Searching on Amazon.com last week for Remains Silent, a debut thriller by Michael Baden and Linda Kenney released by Knopf on August 16, I found 35 listings under "used and new" copies. The first was for a "Promotional/advanced paperback copy, new & unread," priced at $7.95; others offered competitively priced new hardcovers.
As an author and 20-year publishing veteran, I know where these cheap editions come from. Many are advance reading copies and finished books that publishers ship to reviewers and booksellers before publication. But these complimentary copies often pile up faster than they can be read. They've become a bonanza not just for used booksellers, but also for online retailers who get a cut of third-party sales made on their sites. This glut of advanced copies erodes the value of books before they are even published.
But there's a simple solution: stop dumping books. Does Ralph Lauren send out 10,000 free pairs of jeans to generate buzz? Sending hundreds, sometimes thousands, of copies of a book out into the unknown is lazy, wasteful and unimaginative. A far more efficient way to find receptive reviewers and booksellers is to start with an e-mail solicitation. When I worked in marketing at Barnes & Noble Books, the chain's proprietary publishing imprint, I got excellent responses to our nonfiction titles with a catchy subject line, a brief description of the book and a jacket photo. Reviewers who wanted the books asked for them, and delivered great coverage.
When a reviewer or bookseller bites on a practical nonfiction title, try sending a few sample chapters and a synopsis via e-mail. If book editors can base their decision to publish a work on that much, a promo packet should be enough to convince anyone else to read the entire book. For fiction and memoir, it's hard to get around sending a complete galley, since the best way to judge them is to read them straight through. But bind them on the cheap, so they won't compete with the final product.
If all of this seems like asking too much of your early readers, then at the very least get a grip on your mailing lists.
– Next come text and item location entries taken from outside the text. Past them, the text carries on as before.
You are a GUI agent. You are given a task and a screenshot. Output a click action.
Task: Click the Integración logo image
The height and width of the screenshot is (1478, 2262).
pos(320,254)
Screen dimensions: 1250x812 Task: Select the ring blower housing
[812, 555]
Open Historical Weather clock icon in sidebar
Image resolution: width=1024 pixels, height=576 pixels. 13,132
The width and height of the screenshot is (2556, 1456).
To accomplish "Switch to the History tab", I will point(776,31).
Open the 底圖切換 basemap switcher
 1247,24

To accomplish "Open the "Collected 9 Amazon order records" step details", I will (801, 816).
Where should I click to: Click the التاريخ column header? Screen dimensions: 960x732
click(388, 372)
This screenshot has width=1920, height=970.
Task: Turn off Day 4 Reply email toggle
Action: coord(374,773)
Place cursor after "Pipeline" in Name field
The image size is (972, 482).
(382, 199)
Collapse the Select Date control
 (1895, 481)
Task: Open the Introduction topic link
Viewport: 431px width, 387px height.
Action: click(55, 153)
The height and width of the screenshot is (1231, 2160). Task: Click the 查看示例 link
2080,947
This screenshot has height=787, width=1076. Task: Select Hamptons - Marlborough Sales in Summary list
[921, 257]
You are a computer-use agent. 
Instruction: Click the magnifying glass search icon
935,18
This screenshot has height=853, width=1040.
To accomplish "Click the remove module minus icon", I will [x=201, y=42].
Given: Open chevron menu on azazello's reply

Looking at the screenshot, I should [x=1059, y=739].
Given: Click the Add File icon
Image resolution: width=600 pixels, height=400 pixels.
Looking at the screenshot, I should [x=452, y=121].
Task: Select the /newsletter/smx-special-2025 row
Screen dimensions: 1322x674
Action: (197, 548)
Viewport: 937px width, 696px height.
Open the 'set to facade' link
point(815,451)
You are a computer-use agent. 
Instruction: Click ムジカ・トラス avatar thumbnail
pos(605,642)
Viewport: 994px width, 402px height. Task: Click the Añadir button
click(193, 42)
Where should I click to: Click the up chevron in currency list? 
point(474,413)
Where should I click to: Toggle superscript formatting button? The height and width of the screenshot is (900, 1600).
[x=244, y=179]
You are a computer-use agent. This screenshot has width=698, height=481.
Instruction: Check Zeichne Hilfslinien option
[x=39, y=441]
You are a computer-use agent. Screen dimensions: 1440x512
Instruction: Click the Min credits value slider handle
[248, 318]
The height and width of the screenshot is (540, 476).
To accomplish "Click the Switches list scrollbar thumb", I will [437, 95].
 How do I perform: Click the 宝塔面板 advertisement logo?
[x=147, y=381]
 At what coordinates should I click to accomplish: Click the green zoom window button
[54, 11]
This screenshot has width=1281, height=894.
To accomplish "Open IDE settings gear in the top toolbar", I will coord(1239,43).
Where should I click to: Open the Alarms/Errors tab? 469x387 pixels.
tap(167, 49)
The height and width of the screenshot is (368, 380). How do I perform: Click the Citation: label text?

At B&N Books, I received hundreds of advance reading copies of Great Expectations: Your All-in-One Resource for Pregnancy & Childbirth to distribute to reviewers. Finding enough names, let alone the right names, in the hard-to-target medical community was a challenge, further complicated by overused subscription mailing lists and the usual time constraints. But I found that taking the time to create a first-rate marketing list was well worth the money saved on printing and mailing wasted galleys. Reviewers and booksellers may even thank you for stopping the indiscriminate mailings.
Of course, the overabundance of advance copies is only half the problem. Correcting the other half requires renegotiating your contract with your vendors. Publishers must pressure the big chains and Amazon not to allow resale of galleys and review copies on their Web sites until the books are out of print. The big retailers will weigh what they earn in resale against their happy relationship with you. Need some leverage? Try offering their competition the exclusive right to sell one of your hottest books for a limited period.
Cutting out the waste in any business isn't easy. It's up to publishers to make the commitment on every level. But if you don't act on my suggestions, it's no problem for me. I can just hang out a shingle and call myself a book reviewer. I'll greet the postman with a big wet kiss every day as he backs up his truck to my house, and set up sweetheart deals with every retailer I can find. Why not? I won't even have to read the books and they'll keep on coming.